ElasticSearch has been a distributed architecture design since birth. Unlike Solr, ElasticSearch does not rely on other products to do distributed, but developed a set of Zen Discovery protocol to do distributed coordination. Therefore, ElasticSearch is not as dependent on a set of Zookeeper clusters as Solr (Cloud). Zen Discovery has done all the things such as node discovery, selection, broadcasting, etc. The role of Solr,ElasticSearch is richer than that of Solr,ElasticSearch. In addition to having master nodes similar to Solr overseer nodes, you can also configure ingest node that is only responsible for handling complex ingest pipeline (such as participle, transformation, and so on) during index writing, and node that does not store data, but is only responsible for Coordination (accepting user requests, sending to the corresponding replica, and then aggregating back to the client). Of course, Solr can also use AutoScalling to configure a node without any replica to achieve the effect of Coordination node, but this configuration is much more complicated. ElasticSearch has a strong ability of automatic operation and maintenance. Through simple configuration, you can realize automatic balance and other operation and maintenance operations of the cluster. When the node goes down, master node will also promote the slave replica master, and add a replica to keep the number of replica available. These are the default behaviors of ElasticSearch, and in Solr, you need to define the framework of AutoScalling to configure these behaviors.

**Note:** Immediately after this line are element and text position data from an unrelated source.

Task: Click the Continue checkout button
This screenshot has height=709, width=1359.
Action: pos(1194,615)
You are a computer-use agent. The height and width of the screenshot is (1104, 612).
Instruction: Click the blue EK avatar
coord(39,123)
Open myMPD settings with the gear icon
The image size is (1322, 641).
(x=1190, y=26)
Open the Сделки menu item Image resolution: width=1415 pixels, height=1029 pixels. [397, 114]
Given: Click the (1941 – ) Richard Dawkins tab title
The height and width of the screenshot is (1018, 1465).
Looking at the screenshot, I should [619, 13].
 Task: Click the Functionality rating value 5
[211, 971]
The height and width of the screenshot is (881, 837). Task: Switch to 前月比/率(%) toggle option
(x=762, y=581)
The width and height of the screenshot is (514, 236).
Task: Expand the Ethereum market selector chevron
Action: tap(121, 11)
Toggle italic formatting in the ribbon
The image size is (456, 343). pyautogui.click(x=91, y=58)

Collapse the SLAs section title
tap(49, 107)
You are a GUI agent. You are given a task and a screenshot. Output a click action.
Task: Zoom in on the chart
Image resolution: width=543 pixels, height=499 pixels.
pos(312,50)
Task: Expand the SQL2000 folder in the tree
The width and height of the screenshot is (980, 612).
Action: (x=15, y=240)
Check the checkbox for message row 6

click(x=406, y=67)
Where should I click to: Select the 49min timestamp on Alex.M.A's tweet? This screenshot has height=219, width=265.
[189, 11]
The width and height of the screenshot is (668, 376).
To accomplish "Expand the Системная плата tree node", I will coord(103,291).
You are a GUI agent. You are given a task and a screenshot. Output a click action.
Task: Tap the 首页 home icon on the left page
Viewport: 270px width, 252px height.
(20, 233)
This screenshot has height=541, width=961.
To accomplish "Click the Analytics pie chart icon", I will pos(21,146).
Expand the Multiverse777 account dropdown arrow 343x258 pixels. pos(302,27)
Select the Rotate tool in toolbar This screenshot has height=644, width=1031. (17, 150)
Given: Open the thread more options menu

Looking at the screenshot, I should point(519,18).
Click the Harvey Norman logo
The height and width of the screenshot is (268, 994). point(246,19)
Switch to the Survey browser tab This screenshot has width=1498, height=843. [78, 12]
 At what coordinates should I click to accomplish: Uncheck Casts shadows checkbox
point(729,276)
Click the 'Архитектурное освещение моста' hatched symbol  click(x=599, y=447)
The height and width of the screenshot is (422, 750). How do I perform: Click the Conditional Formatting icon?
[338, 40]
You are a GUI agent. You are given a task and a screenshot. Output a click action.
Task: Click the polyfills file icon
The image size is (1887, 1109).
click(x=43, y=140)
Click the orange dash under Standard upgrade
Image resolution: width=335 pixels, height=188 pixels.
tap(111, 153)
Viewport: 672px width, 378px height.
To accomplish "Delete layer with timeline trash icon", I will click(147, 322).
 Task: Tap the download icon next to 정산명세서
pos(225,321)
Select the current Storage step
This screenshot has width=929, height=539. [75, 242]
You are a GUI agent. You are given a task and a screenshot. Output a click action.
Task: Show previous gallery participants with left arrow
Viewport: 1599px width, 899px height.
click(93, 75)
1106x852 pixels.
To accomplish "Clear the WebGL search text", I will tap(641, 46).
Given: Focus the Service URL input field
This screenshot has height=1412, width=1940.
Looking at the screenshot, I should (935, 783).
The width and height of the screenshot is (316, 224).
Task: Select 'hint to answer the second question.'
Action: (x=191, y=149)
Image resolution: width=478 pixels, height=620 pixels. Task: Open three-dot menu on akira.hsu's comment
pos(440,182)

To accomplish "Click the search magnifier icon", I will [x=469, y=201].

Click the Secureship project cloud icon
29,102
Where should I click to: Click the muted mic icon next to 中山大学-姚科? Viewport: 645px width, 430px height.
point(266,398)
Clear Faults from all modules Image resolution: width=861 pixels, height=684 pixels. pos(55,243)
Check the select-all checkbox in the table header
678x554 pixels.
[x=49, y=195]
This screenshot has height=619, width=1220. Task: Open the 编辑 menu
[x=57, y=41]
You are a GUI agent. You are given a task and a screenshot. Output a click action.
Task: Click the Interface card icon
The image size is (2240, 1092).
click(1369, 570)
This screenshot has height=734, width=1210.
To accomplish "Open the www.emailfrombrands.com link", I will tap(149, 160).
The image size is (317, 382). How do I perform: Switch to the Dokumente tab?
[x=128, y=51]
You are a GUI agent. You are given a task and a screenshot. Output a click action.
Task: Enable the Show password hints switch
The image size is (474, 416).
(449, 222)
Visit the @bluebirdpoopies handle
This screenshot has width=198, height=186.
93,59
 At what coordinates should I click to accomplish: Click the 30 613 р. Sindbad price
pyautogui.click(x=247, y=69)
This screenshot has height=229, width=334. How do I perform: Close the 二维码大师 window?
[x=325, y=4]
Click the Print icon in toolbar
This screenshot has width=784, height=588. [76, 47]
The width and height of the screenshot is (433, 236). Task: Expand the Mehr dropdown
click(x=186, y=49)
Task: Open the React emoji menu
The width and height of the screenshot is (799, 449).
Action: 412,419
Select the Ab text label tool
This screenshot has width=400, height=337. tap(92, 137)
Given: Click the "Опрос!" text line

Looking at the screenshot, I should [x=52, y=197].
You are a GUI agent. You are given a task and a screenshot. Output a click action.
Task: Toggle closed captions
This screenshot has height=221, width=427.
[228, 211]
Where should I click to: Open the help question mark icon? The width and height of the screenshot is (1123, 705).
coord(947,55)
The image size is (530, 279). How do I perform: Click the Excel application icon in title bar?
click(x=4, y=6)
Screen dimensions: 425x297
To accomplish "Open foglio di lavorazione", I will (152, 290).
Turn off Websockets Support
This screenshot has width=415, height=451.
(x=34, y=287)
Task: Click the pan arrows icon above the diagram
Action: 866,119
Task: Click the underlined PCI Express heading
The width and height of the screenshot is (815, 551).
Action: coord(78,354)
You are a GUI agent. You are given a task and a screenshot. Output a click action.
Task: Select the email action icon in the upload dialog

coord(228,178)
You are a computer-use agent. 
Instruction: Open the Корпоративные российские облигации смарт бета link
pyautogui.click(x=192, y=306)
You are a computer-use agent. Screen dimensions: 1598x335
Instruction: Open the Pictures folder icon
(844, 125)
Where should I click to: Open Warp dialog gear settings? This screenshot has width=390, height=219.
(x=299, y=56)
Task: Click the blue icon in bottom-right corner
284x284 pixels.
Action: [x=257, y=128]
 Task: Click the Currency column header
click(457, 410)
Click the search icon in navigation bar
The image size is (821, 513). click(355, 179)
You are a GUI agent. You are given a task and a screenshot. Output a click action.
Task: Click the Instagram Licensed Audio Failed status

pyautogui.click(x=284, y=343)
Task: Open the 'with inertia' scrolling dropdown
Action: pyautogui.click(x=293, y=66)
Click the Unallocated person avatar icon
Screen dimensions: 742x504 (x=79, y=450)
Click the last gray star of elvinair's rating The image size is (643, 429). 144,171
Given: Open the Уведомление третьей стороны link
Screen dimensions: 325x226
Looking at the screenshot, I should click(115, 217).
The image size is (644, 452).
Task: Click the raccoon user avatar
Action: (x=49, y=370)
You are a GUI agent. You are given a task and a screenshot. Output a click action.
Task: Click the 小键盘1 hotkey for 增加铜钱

Solr can be deeply customized while ElasticSearch is more important than out-of-the-box.

Recently, I have used both solr and ElasticSearch clients, which gives me the impression that ElasticSearch is easier to use. There are a lot of features that are already built into ElasticSearch and should not be defined by configuration. For example, if I want to define a field named name and type string in Solr, I need to configure two things in managed_schema (xml):

In other words, the default field type of Solr still needs to define which class in Solr is used. For example, the first line above defines that the type string uses the class solr.StrField. Then I can specify the type of id field as string. Can I confuse people if I want to mislead people by defining string as solr.IntPointField (int type)? Yes, of course. In ElasticSearch, various types are predefined, and all we need is a mapping of json to specify the type of field (keyword is string without participle).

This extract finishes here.